El tranvía se detuvo y descendieron los últimos pasajeros. Luis guió a Patricia hasta un garaje situado en una callejuela húmeda, oscura y estrecha. Llamó tres veces en la oxidada puerta metálica. Un cerrojo sonó en el interior y la puerta se abrió dos palmos. Luis intercambió unas palabras en portugués con el hombre que les había abierto y tras ellas, abrió del todo la puerta. Accedieron a una enorme nave iluminada tímidamente por media docena de fluorescentes colgados del techo. Había cuatro coches en el garaje, dos de los cuales, abandonados a los rigores del óxido, aguardaban sin puertas ni neumáticos el viaje final al cementerio. La nave olía a aceite de motor y gasolina. El hombre que los había abierto era gordo y bajo, con una melena negra recogida en una coleta. Miró de arriba abajo a Patricia y luego otra vez de abajo a arriba y esbozó una sonrisa malévola y libidinosa. Luis le saludó con una palmada en el hombro y realizó las funciones de traductor.

—Ella quiere visitar el depósito, Paulo. Tiene dinero y quiere gastarlo.

El gordo con coleta dedicó a Patricia una tercera mirada y asintió con la cabeza.

—¿Es de fiar? —Preguntó—. ¿Está limpia?

Luis asintió y el gordo de la coleta tendió una mano a Patricia.

—Paulo…

—Patricia.

Los tres atravesaron una puerta y llegaron a un almacén mucho más húmedo que la calle por la que habían entrado, con un penetrante olor a cerrado y a productos químicos. Tres mesas cubiertas con pesadas lonas negras ocupaban toda la sala. Luis tiró de una de ellas, bajo la cual aparecieron nueve fusiles de asalto y diez pistolas semiautomáticas. Bajo la segunda, revólveres y minas antipersona. Luis hizo una pausa antes de destapar la última mesa. Miró a Patricia.

—¿Tienes dinero?

Patricia sacó de su bolso un fajo de billetes de 50 euros y los agitó en su mano.

—Setecientos cincuenta…

Luis asintió y tiró de la tercera lona descubriendo la mesa. En ella pudo contemplar un material de primera calidad: cartuchos de dinamita, bidones con cloruro potásico, amosal ya mezclado, explosivos plásticos de demolición, granadas, más minas antipersona, dos antitanque…

—Nada de esto me sirve… —Patricia volvió a guardar el fajo de billetes en el bolso—. Ese no era el trato, Luis.

—Pero son explosivos de calidad. Ninguno ha caducado. Míralos.

—Todo esto lo puedo comprar en España. Yo busco algo más potente… y más caro…

Luis echó las tres lonas sobre las tres mesas. El gordo de la coleta los observaba en silencio apoyado en la puerta.

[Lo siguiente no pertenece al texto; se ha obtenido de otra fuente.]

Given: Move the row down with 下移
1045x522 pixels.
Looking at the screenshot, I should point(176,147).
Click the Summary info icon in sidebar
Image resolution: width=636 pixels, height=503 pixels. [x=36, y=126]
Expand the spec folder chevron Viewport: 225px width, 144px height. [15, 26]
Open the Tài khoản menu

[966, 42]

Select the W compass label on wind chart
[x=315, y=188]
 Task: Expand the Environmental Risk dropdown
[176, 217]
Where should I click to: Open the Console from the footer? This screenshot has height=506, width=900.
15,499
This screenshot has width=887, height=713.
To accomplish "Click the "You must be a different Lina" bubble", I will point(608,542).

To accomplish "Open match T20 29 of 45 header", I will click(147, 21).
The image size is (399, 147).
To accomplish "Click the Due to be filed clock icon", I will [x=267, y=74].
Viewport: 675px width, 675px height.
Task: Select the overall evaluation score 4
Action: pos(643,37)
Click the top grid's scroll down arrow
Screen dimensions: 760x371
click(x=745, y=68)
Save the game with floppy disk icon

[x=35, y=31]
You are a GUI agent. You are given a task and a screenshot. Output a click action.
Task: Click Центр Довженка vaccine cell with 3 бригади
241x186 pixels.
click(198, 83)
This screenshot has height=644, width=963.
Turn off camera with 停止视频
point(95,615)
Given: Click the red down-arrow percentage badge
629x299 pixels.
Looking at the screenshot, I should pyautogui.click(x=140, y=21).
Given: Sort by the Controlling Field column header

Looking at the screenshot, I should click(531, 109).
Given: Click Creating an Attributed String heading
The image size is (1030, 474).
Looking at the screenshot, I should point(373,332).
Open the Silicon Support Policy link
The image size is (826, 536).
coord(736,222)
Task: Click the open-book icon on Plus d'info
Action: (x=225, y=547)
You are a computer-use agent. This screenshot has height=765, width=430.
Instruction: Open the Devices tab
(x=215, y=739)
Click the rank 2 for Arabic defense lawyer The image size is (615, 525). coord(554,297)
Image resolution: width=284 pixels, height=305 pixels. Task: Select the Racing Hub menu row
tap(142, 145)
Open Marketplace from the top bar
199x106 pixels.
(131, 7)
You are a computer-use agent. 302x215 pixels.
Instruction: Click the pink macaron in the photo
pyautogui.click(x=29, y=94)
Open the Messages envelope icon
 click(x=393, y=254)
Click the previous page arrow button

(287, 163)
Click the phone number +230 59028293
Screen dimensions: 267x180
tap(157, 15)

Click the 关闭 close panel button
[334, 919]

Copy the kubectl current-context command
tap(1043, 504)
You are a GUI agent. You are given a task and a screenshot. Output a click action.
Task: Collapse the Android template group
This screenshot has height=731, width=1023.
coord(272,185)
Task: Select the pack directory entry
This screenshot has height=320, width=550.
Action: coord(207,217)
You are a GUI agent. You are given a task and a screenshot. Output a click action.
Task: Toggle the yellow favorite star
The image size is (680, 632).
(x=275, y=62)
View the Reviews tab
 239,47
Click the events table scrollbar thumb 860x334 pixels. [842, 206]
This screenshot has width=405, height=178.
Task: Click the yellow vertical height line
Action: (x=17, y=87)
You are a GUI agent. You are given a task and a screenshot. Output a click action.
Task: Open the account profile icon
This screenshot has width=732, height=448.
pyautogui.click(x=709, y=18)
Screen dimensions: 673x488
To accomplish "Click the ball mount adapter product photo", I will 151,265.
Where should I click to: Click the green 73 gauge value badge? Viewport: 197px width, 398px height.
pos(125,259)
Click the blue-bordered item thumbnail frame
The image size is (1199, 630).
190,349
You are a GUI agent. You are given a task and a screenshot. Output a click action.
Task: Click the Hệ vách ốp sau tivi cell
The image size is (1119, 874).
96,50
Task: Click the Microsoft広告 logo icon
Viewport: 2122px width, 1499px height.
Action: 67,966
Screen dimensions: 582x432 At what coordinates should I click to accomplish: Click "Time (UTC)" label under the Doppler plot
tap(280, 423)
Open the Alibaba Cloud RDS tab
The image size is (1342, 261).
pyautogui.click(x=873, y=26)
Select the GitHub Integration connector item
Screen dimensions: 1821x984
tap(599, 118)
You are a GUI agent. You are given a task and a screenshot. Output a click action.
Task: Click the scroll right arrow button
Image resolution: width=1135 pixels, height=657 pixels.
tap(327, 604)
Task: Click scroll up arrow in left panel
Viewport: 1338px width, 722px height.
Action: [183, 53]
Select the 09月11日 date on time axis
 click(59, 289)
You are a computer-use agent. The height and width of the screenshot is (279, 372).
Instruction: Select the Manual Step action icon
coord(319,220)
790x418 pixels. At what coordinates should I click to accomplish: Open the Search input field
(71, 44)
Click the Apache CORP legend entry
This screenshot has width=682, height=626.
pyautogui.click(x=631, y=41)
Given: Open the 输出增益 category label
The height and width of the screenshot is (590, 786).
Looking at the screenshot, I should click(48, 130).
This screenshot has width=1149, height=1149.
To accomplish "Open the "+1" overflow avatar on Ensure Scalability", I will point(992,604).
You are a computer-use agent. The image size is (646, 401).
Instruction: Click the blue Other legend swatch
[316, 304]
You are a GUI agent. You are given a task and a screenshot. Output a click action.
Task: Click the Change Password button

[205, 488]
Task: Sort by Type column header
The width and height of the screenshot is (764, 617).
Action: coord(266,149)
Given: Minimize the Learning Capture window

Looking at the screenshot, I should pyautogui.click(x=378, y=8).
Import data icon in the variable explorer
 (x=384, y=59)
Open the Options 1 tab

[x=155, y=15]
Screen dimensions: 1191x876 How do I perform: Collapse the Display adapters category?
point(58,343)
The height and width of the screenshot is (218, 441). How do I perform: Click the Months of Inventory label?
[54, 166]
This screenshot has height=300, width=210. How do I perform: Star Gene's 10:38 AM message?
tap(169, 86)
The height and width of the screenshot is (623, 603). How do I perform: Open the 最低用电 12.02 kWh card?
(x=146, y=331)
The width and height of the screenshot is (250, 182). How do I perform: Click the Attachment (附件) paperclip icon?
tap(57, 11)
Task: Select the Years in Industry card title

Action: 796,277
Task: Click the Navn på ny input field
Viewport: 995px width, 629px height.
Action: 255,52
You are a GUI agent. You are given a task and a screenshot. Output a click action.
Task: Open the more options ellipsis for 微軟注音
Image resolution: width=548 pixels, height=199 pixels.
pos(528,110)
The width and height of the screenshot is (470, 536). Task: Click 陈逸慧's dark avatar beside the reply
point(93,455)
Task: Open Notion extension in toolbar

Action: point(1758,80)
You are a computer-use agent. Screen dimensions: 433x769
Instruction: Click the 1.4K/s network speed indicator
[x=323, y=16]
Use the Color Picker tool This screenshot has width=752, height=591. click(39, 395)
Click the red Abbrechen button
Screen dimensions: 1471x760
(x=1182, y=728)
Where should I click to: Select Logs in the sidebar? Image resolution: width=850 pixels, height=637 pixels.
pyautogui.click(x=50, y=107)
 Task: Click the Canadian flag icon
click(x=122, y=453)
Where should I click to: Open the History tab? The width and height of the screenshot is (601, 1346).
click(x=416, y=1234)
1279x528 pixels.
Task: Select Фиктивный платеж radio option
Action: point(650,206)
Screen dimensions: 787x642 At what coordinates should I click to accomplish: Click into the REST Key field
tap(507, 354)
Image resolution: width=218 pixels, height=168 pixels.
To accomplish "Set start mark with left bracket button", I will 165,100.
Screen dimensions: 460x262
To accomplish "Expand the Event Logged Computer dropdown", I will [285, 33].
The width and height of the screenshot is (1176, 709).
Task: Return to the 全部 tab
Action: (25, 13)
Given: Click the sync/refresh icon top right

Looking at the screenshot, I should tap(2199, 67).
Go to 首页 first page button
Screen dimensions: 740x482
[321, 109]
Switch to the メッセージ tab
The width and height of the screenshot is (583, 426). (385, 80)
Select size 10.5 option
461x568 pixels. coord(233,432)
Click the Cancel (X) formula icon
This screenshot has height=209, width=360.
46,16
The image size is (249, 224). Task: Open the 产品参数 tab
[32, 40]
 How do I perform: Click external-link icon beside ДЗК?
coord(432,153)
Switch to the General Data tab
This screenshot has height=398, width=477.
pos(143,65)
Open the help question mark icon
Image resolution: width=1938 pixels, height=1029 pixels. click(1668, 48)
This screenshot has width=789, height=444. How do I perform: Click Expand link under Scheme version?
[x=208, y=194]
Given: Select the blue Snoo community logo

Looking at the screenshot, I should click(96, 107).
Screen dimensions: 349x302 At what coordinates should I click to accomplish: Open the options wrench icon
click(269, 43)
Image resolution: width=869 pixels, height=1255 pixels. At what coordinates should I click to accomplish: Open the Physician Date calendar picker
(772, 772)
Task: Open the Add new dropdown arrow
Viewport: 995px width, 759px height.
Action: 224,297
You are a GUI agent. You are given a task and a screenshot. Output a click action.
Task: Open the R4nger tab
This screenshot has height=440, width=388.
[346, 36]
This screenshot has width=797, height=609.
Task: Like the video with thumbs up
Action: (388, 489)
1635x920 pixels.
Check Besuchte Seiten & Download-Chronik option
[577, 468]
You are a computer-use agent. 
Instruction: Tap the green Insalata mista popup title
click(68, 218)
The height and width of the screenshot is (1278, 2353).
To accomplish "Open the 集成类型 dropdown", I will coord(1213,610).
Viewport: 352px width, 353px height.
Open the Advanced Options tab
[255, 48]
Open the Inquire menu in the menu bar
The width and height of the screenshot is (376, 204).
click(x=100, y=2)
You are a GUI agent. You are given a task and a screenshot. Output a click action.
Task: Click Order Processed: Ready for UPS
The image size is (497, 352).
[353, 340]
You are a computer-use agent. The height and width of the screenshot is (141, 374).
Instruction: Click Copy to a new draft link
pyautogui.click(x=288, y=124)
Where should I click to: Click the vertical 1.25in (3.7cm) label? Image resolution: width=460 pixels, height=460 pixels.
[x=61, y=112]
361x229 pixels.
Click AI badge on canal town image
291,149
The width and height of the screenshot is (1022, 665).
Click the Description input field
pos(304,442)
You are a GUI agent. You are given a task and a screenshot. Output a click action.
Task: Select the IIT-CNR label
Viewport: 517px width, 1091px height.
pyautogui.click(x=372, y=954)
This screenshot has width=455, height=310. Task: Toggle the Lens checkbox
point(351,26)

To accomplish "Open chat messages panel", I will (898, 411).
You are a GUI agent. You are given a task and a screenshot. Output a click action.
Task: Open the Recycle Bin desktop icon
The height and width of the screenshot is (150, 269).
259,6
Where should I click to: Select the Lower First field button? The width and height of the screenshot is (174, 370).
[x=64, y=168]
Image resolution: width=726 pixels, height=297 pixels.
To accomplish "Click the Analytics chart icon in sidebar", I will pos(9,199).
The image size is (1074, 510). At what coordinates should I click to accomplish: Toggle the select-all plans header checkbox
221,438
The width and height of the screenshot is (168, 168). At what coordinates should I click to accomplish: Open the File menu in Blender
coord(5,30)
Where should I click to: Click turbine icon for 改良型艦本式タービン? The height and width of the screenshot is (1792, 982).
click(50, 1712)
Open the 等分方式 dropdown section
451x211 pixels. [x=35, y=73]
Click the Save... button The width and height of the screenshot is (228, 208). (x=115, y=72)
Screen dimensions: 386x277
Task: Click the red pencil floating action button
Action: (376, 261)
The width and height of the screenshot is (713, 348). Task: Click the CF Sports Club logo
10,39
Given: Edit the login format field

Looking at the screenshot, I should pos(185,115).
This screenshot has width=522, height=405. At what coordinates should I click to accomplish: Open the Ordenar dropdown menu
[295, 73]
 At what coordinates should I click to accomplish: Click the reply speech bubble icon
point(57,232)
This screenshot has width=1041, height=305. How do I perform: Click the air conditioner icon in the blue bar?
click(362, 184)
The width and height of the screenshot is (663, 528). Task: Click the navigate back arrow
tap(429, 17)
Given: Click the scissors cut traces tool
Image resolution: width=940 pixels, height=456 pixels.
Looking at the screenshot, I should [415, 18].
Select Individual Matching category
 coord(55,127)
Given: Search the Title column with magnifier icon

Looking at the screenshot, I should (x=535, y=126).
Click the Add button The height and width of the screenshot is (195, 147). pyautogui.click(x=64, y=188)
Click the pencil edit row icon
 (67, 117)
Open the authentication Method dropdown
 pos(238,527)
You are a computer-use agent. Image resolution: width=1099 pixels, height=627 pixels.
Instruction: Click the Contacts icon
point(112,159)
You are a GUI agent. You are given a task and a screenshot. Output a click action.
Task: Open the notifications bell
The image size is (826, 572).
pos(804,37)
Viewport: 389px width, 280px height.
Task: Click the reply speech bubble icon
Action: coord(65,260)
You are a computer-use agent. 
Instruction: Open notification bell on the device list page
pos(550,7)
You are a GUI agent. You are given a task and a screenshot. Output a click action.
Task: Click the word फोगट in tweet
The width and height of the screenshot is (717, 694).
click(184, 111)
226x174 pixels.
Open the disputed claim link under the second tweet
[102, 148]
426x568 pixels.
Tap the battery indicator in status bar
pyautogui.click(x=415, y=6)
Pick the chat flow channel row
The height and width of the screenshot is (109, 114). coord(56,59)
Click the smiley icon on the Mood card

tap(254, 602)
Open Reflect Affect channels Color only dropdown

—… Deberías saber lo que busco…

Patricia volvió a hablar. Ahora Luis estaba frente a ella con el gesto crispado.

—¿Misiles?

Patricia negó con la cabeza y se dio media vuelta. Luis la retuvo por un brazo.

—Vale, escucha. Hay un almacén a las afueras. Material nuevo, traído desde Balcanes, Holanda, México, Irán, Rusia… Todo nuevo. Pero es más caro.

—¿Cuánto más? —Patricia no se volvió para responderle—. Vamos, di.

—Según material… desde tres mil euros el kilo de explosivo militar…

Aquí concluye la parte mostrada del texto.